Tarefa a realizar: Segundo o trecho do texto, sob a tutela de que ministério ficaria o museu proposto?

──────── Trecho do texto ────────

Nesse ensejo chegou a ser discutido informalmente com o então presidente do Igespar a eventual criação, depois da reabilitação da tapada e da classificação do conjunto como monumento nacional, dum museu ou duma estrutura equiparada para administrar o respetivo acesso – idealmente dirigida por um historiador das Necessidades do calibre do embaixador Manuel Corte Real, a quem devemos o impecável estado de conservação do palácio e do antigo colégio 

Esse museu, sob tutela do Ministério dos Negócios Estrangeiros, seria responsável pela gestão integrada da abertura ao público do triplo monumento nacional embora em diferentes modalidades compatíveis com o funcionamento e a segurança quer daquele ministério, quer do gabinete do antigo Presidente Jorge Sampaio, quer do Instituto da Defesa Nacional, quer do jardim-escola da SCML.

Ou seja, no caso da tapada, diariamente, por visitas guiadas ao moinho, à cisterna da mina de água que abastecia o palácio, o colégio e a cerca, à mata, passando pelo antigo Observatório Astronómico, ao jardim zoológico, às estufas, ao jardim de buxo e ao túnel subterrâneo de ronda do mecanismo hidráulico que fazia funcionar por gravidade, com água do aqueduto, a fonte monumental que subsiste no jardim em frente ao palácio.

No caso do antigo palácio real, aos fins-de-semana, por visitas guiadas à dupla escadaria triunfal, à sala onde o monarca reinante recebia as credenciais dos embaixadores, à sala onde o chefe da casa militar recebia os beneplácitos dos adidos militares, às outras salas de recepção, à grande casa de jantar, à antiga biblioteca do rei e à antiga biblioteca da rainha e à capela, actualmente integrada na paróquia de Santos-o-Velho.

──────── Material de origem ────────

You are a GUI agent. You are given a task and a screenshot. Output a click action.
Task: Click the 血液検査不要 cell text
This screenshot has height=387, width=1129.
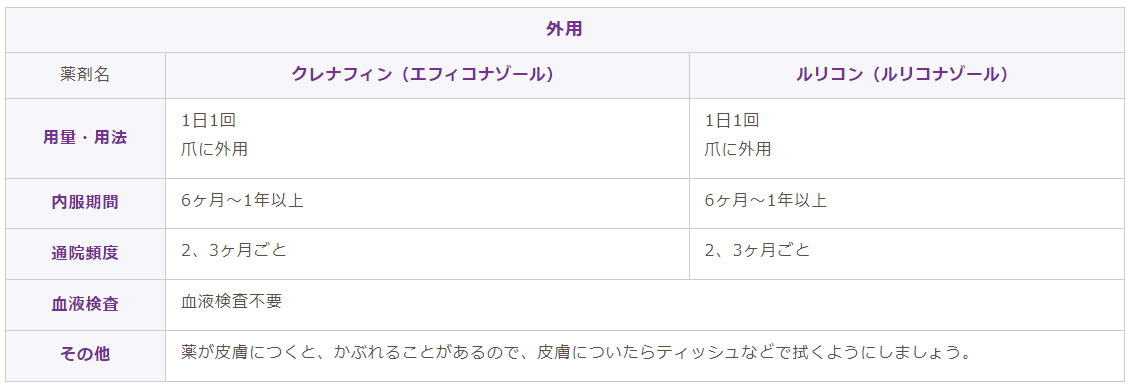click(x=232, y=301)
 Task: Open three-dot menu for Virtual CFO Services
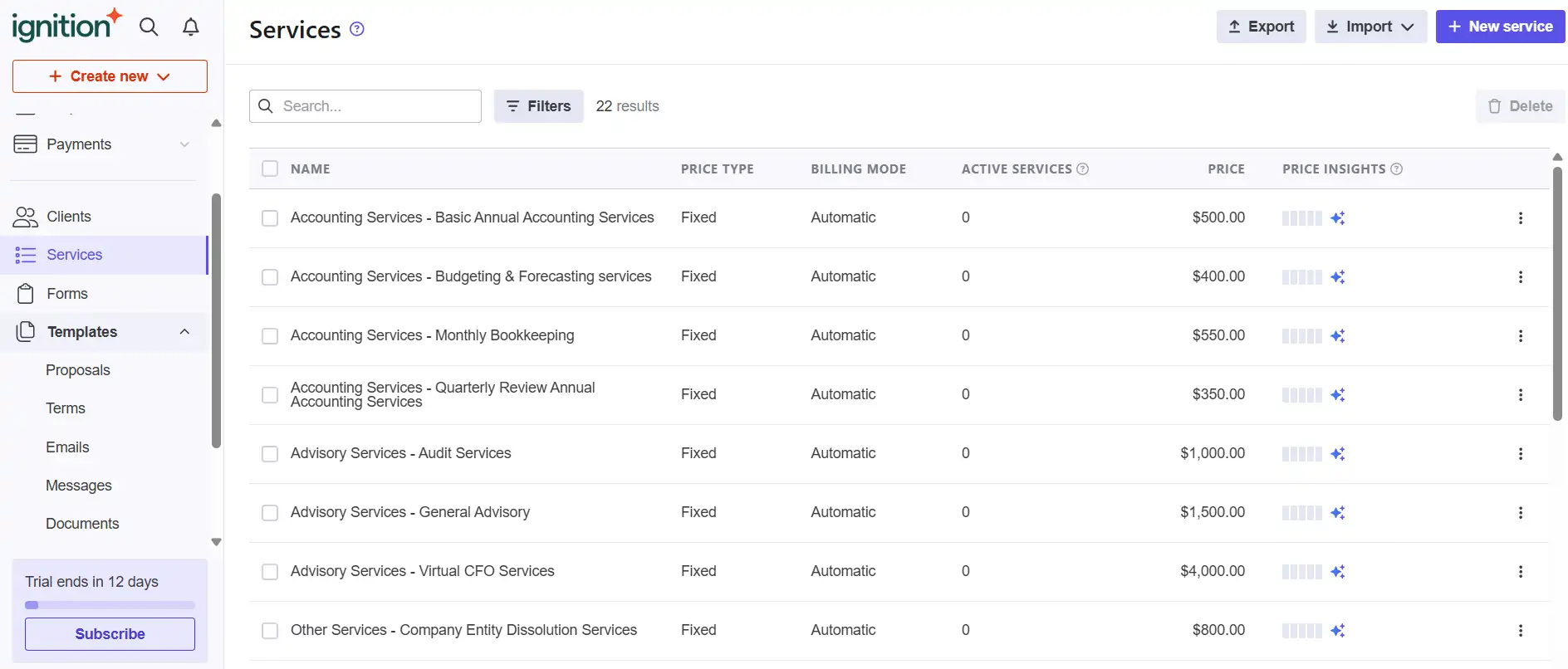click(x=1520, y=572)
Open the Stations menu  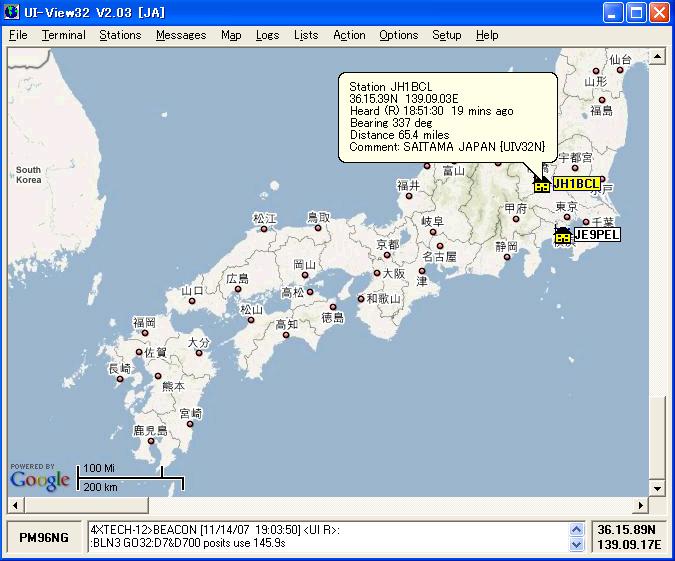click(x=120, y=35)

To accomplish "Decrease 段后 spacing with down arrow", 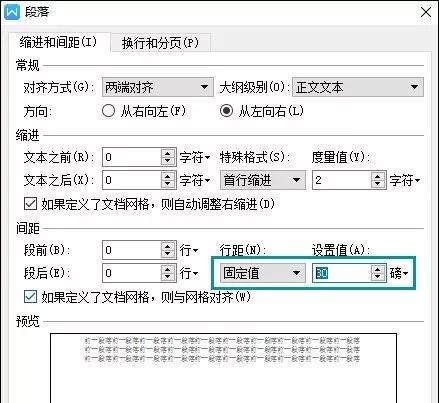I will pyautogui.click(x=168, y=277).
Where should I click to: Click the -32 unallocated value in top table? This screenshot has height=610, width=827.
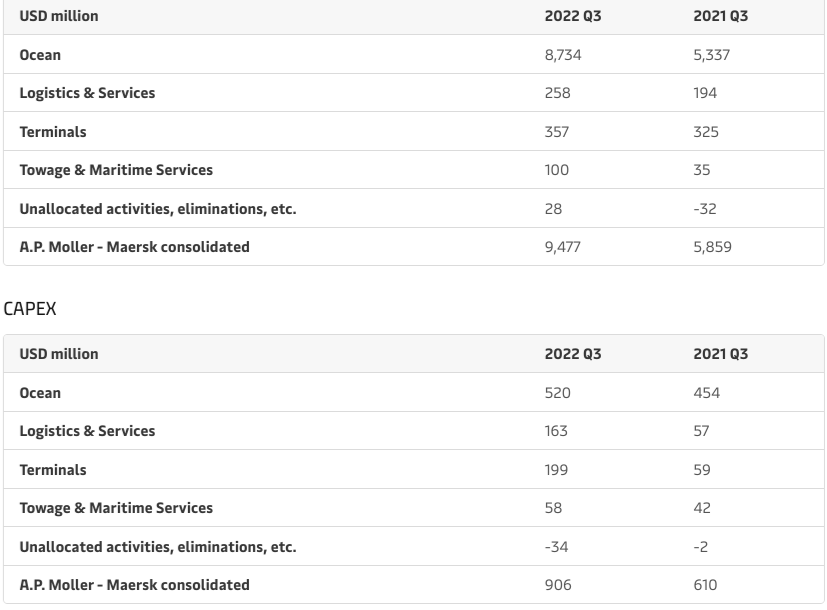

────────

Resultado do exercício: Sob a tutela do Ministério dos Negócios Estrangeiros.